An incident is an unplanned interruption or reduction of quality in any network. Incident response management is the hero of software development and IT operations. A good incident response process works behind the scenes to ensure issues are resolved quickly so that communication, performance, and development can continue to operate the network. In a world where security and business risks are at a high point, companies must invest in an incident response management process. “The modern cloud architecture dictates the requirements for the forensic investigation and incident response model such as being scalable, elastic, easy to integrate – integration with data plane, and easy to manage – integration with control plane” (Adamov, & Carlsson, 2016). 

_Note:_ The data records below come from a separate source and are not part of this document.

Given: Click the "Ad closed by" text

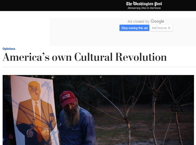Looking at the screenshot, I should click(x=139, y=22).

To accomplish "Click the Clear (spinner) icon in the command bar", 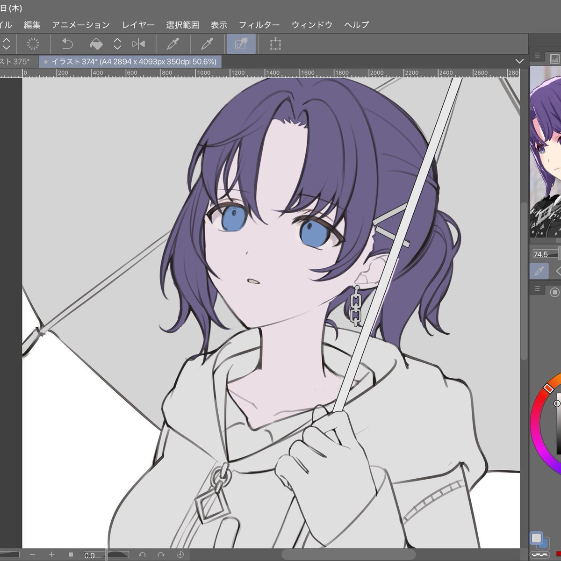I will click(33, 44).
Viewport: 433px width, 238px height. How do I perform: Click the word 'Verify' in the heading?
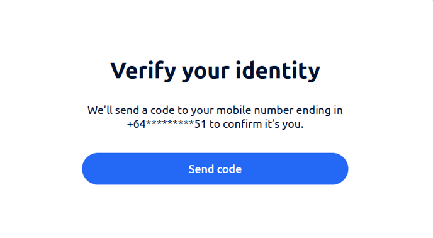pos(143,71)
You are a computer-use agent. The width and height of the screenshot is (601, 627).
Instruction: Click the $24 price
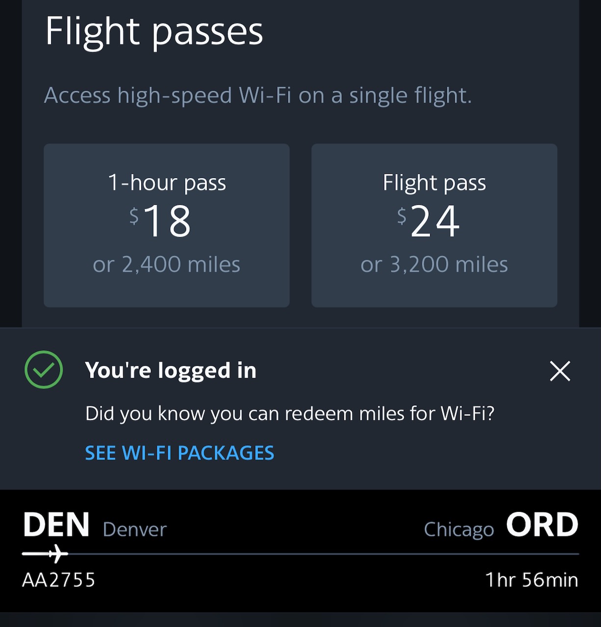point(429,221)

Incident response in the cloud brings its challenges and unique requirements as well. By using some cloud incident response best practices to make sure incidents don’t become crises. Some best practices of cloud computing are discussed below.

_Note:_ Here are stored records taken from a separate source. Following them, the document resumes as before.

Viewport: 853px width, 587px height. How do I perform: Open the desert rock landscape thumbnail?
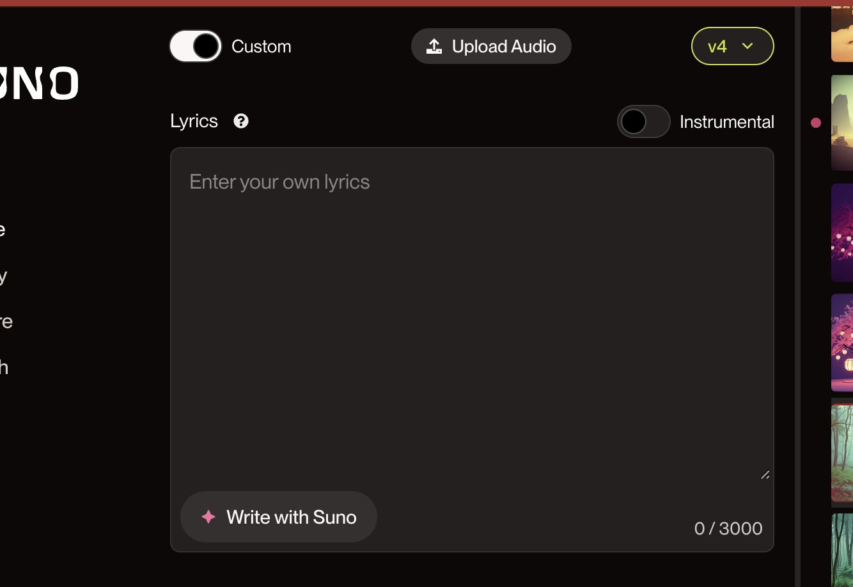(x=842, y=123)
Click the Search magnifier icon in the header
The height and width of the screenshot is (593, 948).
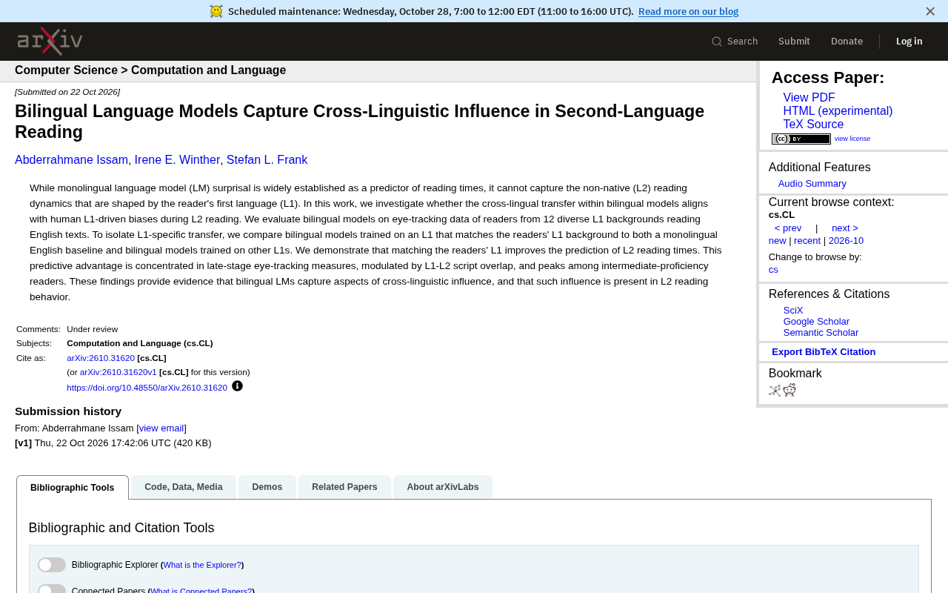tap(717, 42)
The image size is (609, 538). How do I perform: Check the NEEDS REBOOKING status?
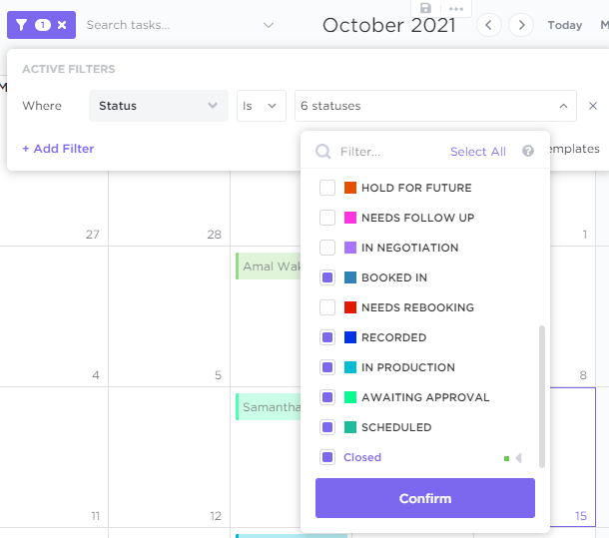(x=327, y=307)
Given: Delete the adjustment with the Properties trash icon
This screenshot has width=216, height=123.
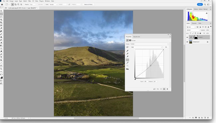Looking at the screenshot, I should (x=167, y=89).
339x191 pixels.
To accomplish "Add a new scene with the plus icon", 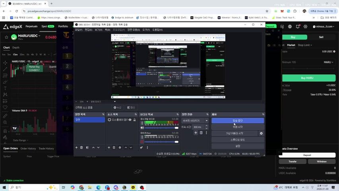I will [76, 148].
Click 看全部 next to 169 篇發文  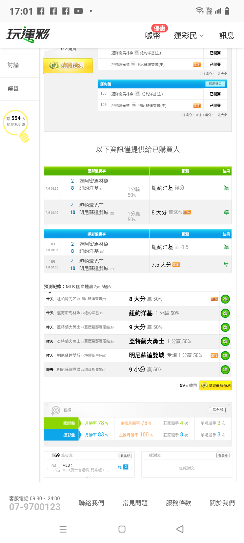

Put a process in place before an incident happens: We can’t be able to predict every type of incident or situation that needs to address. So, it’s important to be prepared. 

Incident response in the cloud helps in many factors like resolve incidents faster, improve internal and external communication, reduce revenue losses, and promote continuous learning and improvement. “Cloud is able to combine numerous heterogeneous resources (hardware platforms, storage back ends, file systems) that may be geographically distributed” (Urias, et. al., 2016).

Where the data and event occurs, we will have to implement a response immediately. When we work with stakeholders, legal counsel, and organizational leadership to determine only the goal of incident response. Some common goals include containing the issue, recovering the affected resources, preserving data for forensics, resolve the issue rapidly, and attribution.

In incident response, we can assess the impact and prioritize risks using key monitoring systems and escalation and diagnosis processes. But before that, make sure to clear channels of communication between team members, as well as outlined expectations for responsibility. Explain all the priority and severity levels before an incident occurs so incident managers can quickly assess and determine priorities in the heat of the moment. Address all future incidents response in order of the priority list of any organization. “A large number of research efforts have focused on intrusion detection in industrial networks, however, few of them discuss what to do after an intrusion has been detected” (Piedrahita, et. al., 2018). 

Cloud computing is large and complex as well, with many moving parts to track and monitor to any network. It’s important to invest in the right incident management tools to support cloud incident response processes. Visualize all the processes and map cloud architecture to keep everyone on the same page and prevent incidents from falling through the cracks or prevent networks from cyber attacks (Adamov, & Carlsson, 2016). 

When we come to incident response, there’s no such thing as too much communication. We take advantage of incident response playbooks, messaging scripts, and process flows to ensure every one of our team is on the same page.